The flu vaccine is particularly iffy, because influenza is a multi-faceted disease that changes shape every year. The long advance lead time on creating vaccines means that sometimes the vaccine isn’t terribly effective, as happened two winters ago. (The CDC has a good summary of how flu vaccines are designed and made here.) I get a flu shot every year because it’s more likely to help than not, and because I am edging close to what are euphemistically called the Golden Years. When I do get sick it lasts longer and hurts more, so there’s more value to avoiding illness.

But there’s another concern about flu vaccines: Some people say they can give you the flu, or cause flu-like symptoms. This seems a logical fear, since a vaccine works by tricking the body’s immune system into reacting by putting “dead” flu virus or bits of live viruses into our body, and “having the flu” is mostly the result of the immune system’s reaction to the virus.

I got a flu shot Tuesday at work, and on Wednesday I felt like crap: I was shivering when the house wasn’t cold, I was ache-y, and really tired. It felt like I had a mild case of flu. I slept 10 hours last night and feel better today, but it sure seems like the flu shot gave me a bit of flu.

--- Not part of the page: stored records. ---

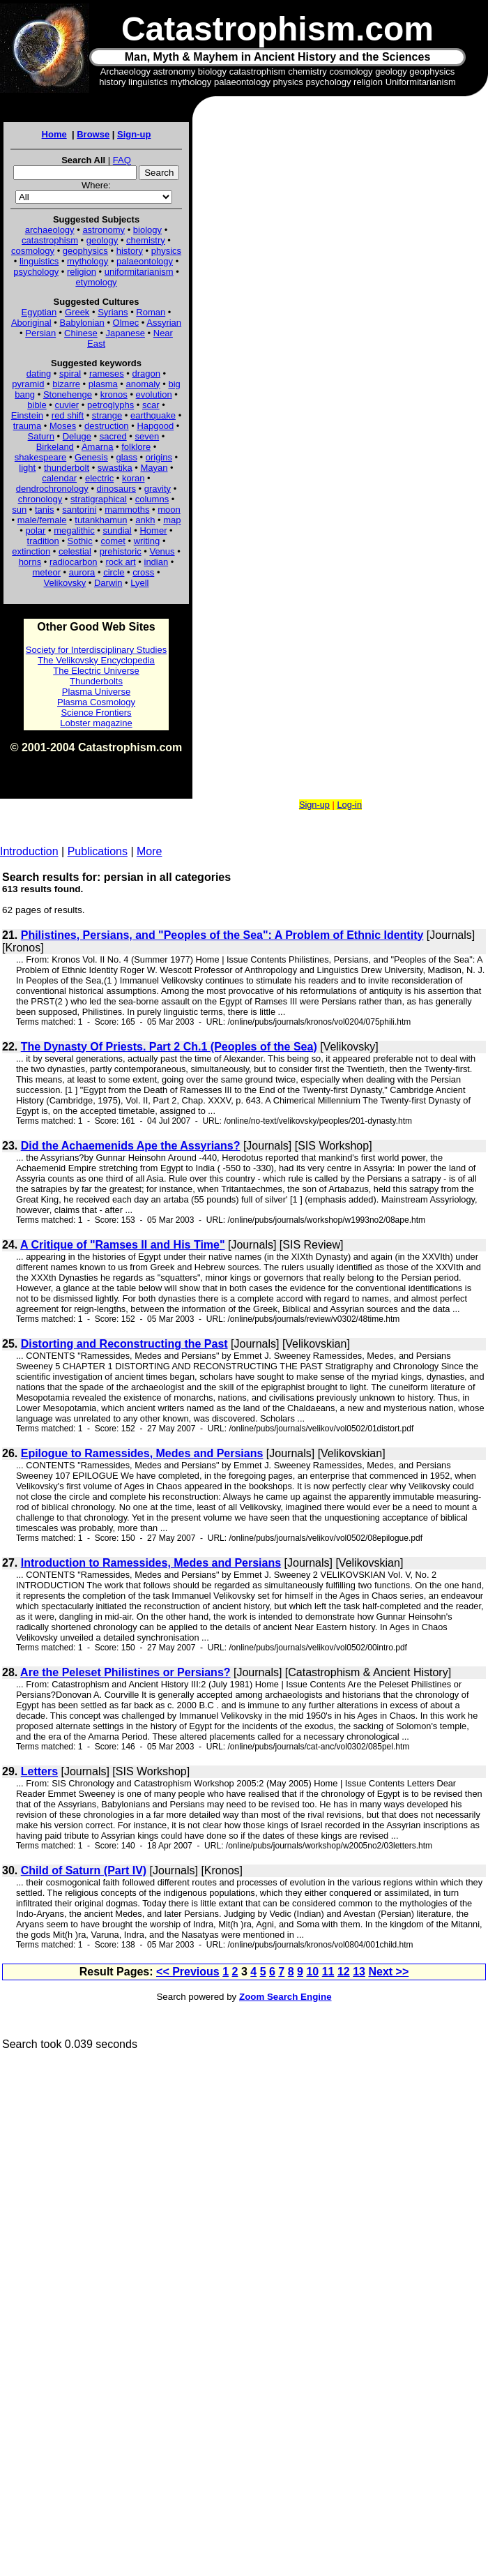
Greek (77, 312)
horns (30, 562)
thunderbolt (66, 467)
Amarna (98, 447)
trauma (27, 426)
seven (147, 436)
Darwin (108, 583)
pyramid (28, 384)
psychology (36, 271)
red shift (68, 415)
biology (147, 230)
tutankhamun (101, 520)
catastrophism (50, 240)
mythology (87, 261)
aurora (82, 572)
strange (107, 415)
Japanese (125, 333)
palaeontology (144, 261)
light (27, 467)
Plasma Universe (96, 691)
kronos (114, 394)
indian (156, 562)
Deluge (77, 436)
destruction (106, 426)
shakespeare (40, 457)
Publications (98, 851)
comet (113, 541)
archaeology (50, 230)
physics (166, 251)
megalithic (74, 530)
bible (36, 405)
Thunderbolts (96, 681)
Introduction (29, 851)
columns (152, 499)
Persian (40, 333)
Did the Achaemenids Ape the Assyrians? (131, 1146)
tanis (44, 509)
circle (113, 572)
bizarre (66, 384)
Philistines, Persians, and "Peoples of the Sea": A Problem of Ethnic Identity (222, 935)
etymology (95, 282)
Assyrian (163, 322)
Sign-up (134, 134)
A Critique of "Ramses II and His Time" (122, 1245)
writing (147, 541)
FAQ (122, 160)
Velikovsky (65, 583)
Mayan (153, 467)
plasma (103, 384)
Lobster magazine (96, 723)
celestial (75, 551)
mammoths (127, 509)
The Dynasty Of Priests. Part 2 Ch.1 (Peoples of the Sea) (169, 1047)
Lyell (139, 583)
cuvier (67, 405)
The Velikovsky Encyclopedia (96, 660)
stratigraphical (98, 499)
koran (133, 478)
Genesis (91, 457)
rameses (106, 373)
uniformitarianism (139, 271)
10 (312, 1972)
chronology (40, 499)
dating (38, 373)
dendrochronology (52, 488)
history (129, 251)
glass (126, 457)
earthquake (153, 415)
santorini (79, 509)
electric (99, 478)
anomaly (142, 384)
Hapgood (155, 426)
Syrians (113, 312)
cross (143, 572)
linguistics (39, 261)
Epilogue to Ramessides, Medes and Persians (142, 1453)
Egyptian (39, 312)
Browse (93, 134)
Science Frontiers (96, 712)
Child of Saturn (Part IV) (83, 1870)
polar (35, 530)
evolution (154, 394)
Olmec (126, 322)
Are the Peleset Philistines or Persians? (125, 1672)
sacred (113, 436)
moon (169, 509)
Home (54, 134)
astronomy (103, 230)
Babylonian (82, 322)
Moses (62, 426)
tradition (43, 541)
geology (102, 240)
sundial (117, 530)
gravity (157, 488)
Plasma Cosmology (96, 702)
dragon (146, 373)
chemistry (145, 240)
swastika (115, 467)
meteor (47, 572)
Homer (153, 530)
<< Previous (188, 1972)
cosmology (32, 251)
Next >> (388, 1972)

The CDC says no, pointing to randomized trials in which people give placebo flu shots had the same amount of flu-like symptoms. As further evidence on the “no” side, I have gotten flu shots for years and never had a similar response before. And Tuesday was primary election day so I worked late after getting the shot, driving my long commute home at 1 a.m. whereas usually I’m in bed by 10. The sickness could easily have been my body reacting to fatigue or job stress – I don’t shrug that stuff off the way I used to.

But doggone it, it sure felt like correlation (flu shot one day, flu-ish the next) implies causation. If I was suspicious of vaccines, that could easily lock in an anti-vax certainty to the point that no evidence would ever overcome it. Personal experience trumps outside data, every time.

I’m not suspicious of vaccines because the evidence points that way, but even so it feels weird that I got sick. I admit I’ll be a little bit nervous next year when I get my flu shot.